2006 also saw me making a whole bunch of new and fantastic friends – ones who would listen and not judge, who would support me without having to say a word, bring me up when I was down and just indulge in complete silliness with. They know exactly who they are, so I needn’t say more about them. Suffice it to say thank you for putting up with me and my idiocies, sick jokes and general down-ness!! You all mean the world to me and I wouldn’t change any of you for the world. You cheered me up and offered support when I was having problems at work, you encouraged me to look beyond where I was and to share my woes (although some were probably a bit dramatic!!!), and you were there with the flags as I did my duty …… as self-nominated ‘stalker’!!! ;)

Seriously, 2006 has been one of my better years, and it all stems from that freezing cold November night in 2005 outside the Grimsby Auditorium, where I had my first run-in with a new hobby – not the man (though chance would be a fine thing!!! Come on – you KNOW I had to get that one in!!!!) but the vocation.
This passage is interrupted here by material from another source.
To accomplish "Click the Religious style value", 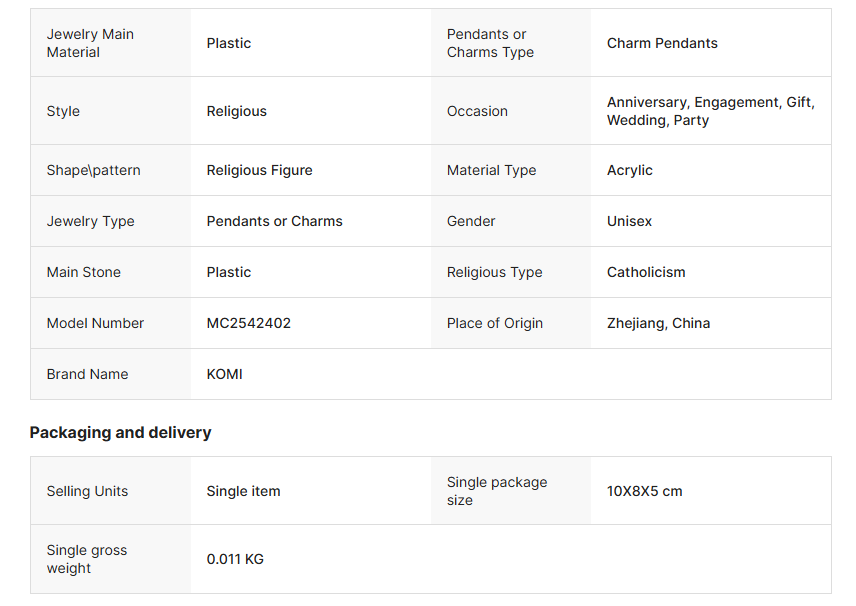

Something that has brought me a great deal of pleasure for the last 12 months, and that has forged new relationships and attitudes in its wake and one that I hope to continue into the next year.

I haven’t really thought much about New Years Resolutions – I honestly don’t see the point of making a list of things to accomplish over the coming year that will be discarded within a few weeks, or that I will beat myself up over if and when I fail at them. I have a list, a list of things to aim for that I have had since summer 2005, a list of things that have given me a focus without a timescale and a list that I am proud to say I have actually accomplished parts of. Some of these aims are going to take longer to accomplish than others and I accept that – or at least I will until I’m 30 and then start panicking about if I haven’t done some of them and then write off as a bad job if some of them are still outstanding when I’m 35!! ;) They’re not the be all and end all of my life. They’re about making me happy, and hopefully if I’m happy other stuff will fall into place along with them.

You’ve had the Merry Christmas – now I hope you all have the Happy New Year to match. I hope your dreams come to fruition, and if they don’t that you have fun trying to grab them. I hope 2007 is a great one for you and yours, and that we have as many laughs along the way as we have had this year!!!